Akiyama saw fewer starts in 2019. To test his performance after surgery, he was made to start the season in the farms. After winning his first 3 games (2.70 ERA), he got his first main squad outing on April 11. He promptly lost after giving up 5 runs and was immediately removed from the roster. He was called back two weeks after and pitched 2 winning games, but after losing on May 18 against the Carps, he was sent back to the farms. He didn't get another start until July 25, then a few more scattered outings until September. He finished with 4-3 and a 4.26 ERA out of 10 games. While he got awarded for the most Western League wins (10) for the 3rd time, but his subpar performance in the main squad earned him an 8 million pay cut, bringing his annual salary down to 32 million yen.

2020

2020 Pitching Stats
| Pitch | Percent Thrown | Hit Rate | Strikeout + Fanning Rate |
|---|---|---|---|
| Four-seam | 45% | 25% | 24% |
| Cutter | 22% | 24% | 26% |
| Forkball | 20% | 17% | 14% |
| Shuuto | 6% | 36% | 14% |
| Knuckle curve | 8% | 15% | 32% |
| Slider | 0.5% | 67% | 13% |

He had a rocky start in 2020, pitching a couple of bad outings (4.9 ERA in 5 games). But a productive line up helped earn him 3 wins by the end of July, less than 2 months into a pandemic-shortened season. Despite allowing 5 runs, he notched a complete win against the Swallows on July 28, almost two and a half years since he last accomplished this feat in May 2018. His pitching picked up after this and he produced 6 quality starts out of 7 outings in the following weeks (6 earned runs, 1.25 ERA).

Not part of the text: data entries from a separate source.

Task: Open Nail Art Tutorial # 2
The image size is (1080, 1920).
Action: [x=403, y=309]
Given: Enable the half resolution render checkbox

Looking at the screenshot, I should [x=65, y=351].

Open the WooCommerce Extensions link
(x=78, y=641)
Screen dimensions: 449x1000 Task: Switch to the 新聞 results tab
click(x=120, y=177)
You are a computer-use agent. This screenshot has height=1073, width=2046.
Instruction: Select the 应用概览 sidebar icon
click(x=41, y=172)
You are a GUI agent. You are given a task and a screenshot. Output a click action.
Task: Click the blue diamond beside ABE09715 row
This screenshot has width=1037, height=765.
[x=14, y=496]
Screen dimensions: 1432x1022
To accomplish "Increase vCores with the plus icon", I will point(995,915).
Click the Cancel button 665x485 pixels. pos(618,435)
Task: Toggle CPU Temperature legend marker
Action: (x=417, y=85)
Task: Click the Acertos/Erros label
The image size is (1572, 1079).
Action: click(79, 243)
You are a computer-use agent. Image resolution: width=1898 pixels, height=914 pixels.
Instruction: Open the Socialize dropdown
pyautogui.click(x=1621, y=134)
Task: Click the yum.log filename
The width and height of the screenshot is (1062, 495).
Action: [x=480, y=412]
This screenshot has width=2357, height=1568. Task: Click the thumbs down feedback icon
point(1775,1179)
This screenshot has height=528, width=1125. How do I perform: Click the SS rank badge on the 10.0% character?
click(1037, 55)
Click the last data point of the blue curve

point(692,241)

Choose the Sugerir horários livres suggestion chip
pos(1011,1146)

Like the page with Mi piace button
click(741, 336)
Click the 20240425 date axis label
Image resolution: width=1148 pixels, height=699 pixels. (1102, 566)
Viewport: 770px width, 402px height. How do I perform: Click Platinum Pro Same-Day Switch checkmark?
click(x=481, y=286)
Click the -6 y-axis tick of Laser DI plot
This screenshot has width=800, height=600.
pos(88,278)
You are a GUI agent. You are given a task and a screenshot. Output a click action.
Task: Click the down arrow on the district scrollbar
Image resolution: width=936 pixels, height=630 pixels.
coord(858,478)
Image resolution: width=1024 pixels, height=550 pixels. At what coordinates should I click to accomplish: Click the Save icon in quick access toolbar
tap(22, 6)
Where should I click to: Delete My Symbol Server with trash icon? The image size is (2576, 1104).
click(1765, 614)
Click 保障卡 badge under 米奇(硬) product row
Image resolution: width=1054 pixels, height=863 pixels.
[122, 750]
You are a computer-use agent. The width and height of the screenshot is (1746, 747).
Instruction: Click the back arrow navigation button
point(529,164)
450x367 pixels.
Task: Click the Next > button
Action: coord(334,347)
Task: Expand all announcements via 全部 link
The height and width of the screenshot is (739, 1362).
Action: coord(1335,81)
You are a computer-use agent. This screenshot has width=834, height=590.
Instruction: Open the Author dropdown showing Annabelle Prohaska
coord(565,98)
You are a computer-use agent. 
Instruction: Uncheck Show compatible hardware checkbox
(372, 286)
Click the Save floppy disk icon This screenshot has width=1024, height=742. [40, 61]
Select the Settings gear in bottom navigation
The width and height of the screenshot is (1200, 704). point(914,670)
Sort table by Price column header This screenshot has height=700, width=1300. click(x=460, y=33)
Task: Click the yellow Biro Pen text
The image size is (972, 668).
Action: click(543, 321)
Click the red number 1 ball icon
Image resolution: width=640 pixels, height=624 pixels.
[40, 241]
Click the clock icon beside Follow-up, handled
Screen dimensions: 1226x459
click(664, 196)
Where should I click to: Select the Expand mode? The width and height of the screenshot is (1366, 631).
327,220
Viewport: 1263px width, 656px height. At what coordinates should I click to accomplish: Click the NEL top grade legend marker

In spite of this however, the team's hitting slump coupled with fielding errors, some he committed himself, only earned him 3 wins until the end of September. Aided by reliable relievers, he picked up 5 more wins including another complete win on October 25 against the Giants, and finished 11-3 (tied with Yuki Nishi for most wins) and a career high ERA of 2.89 and 0.97 WHIP. His last 3 outings and wins pushed Hanshin ahead of the tight race against the Dragons to finish 2nd in the rankings. He was particularly effective against the Carps line up who managed to score only 6 runs in 6 games against him.

2024

On September 13, 2024, Akiyama announced that he would be retiring following the conclusion of the season.

==Pitching style==

With an overhand delivery, Akiyama throws a four-seam fastball in the 130–140 km/h range (maxed at 148 km/h as his main pitch, alternating with a cutter and forkball. He mixes them with a shuuto, knuckle curve and a rare slider.